» **Work request**: If a line in the listing below has the string "option", copy it out.

» **Data provided**:
· · · · · · ·
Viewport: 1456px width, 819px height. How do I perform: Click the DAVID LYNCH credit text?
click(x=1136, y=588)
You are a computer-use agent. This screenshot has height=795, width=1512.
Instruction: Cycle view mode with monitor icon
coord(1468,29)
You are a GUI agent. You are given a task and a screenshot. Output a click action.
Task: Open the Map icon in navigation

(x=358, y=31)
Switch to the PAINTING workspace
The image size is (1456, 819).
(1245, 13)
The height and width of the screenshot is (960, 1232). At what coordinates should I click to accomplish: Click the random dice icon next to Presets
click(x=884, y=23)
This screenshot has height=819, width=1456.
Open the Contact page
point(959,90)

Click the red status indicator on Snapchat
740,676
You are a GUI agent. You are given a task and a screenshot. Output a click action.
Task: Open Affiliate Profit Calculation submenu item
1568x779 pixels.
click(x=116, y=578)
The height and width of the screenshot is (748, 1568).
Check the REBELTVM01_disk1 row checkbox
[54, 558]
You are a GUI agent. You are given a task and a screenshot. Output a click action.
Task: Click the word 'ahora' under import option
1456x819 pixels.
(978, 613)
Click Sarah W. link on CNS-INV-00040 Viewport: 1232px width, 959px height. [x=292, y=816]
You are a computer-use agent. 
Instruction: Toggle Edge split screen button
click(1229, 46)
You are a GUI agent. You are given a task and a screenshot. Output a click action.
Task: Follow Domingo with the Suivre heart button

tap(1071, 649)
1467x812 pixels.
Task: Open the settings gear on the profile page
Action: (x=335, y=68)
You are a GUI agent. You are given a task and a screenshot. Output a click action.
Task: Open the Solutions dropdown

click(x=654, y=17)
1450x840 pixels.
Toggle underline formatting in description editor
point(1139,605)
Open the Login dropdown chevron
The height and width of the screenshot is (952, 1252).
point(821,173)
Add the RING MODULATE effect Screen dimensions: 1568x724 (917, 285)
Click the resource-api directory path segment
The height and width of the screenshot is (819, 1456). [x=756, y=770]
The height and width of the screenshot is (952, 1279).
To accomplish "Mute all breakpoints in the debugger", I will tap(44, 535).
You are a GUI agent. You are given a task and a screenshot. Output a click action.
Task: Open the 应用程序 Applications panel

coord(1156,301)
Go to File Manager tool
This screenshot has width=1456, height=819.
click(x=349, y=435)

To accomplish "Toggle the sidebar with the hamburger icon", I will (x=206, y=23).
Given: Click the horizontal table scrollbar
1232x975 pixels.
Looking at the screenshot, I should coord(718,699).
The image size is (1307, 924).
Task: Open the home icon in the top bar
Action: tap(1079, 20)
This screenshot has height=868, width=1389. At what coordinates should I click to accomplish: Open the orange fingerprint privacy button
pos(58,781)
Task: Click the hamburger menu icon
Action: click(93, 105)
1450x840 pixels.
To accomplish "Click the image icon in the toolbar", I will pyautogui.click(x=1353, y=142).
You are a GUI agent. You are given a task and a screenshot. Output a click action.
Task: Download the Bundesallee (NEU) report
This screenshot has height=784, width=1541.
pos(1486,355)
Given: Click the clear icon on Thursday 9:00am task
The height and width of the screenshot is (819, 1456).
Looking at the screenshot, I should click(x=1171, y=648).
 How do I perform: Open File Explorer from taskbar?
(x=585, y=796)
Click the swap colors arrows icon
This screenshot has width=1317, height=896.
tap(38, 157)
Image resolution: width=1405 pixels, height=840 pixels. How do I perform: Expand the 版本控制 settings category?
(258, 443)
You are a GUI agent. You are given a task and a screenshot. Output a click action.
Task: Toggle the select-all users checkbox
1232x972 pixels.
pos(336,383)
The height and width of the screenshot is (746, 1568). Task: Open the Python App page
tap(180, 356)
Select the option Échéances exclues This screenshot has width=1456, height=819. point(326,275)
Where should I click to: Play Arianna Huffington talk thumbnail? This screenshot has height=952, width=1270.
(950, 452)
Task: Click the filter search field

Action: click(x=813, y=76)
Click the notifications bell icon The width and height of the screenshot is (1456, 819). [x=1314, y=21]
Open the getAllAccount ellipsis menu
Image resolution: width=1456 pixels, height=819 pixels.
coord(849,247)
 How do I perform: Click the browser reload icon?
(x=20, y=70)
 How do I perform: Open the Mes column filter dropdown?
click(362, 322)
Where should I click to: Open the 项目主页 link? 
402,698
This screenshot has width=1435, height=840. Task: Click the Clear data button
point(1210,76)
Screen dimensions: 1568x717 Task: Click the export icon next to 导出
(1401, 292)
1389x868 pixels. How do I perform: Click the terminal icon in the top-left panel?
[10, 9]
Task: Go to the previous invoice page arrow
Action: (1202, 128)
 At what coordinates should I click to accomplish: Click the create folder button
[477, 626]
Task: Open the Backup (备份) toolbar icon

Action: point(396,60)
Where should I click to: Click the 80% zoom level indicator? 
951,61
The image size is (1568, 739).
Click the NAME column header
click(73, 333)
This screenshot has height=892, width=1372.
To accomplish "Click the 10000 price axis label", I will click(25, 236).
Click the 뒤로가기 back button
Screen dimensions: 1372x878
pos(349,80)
· · · · · · ·
» **Written answer**:
Task: Click the word 'ahora' under import option
Select the option Échéances exclues This screenshot has width=1456, height=819. point(326,275)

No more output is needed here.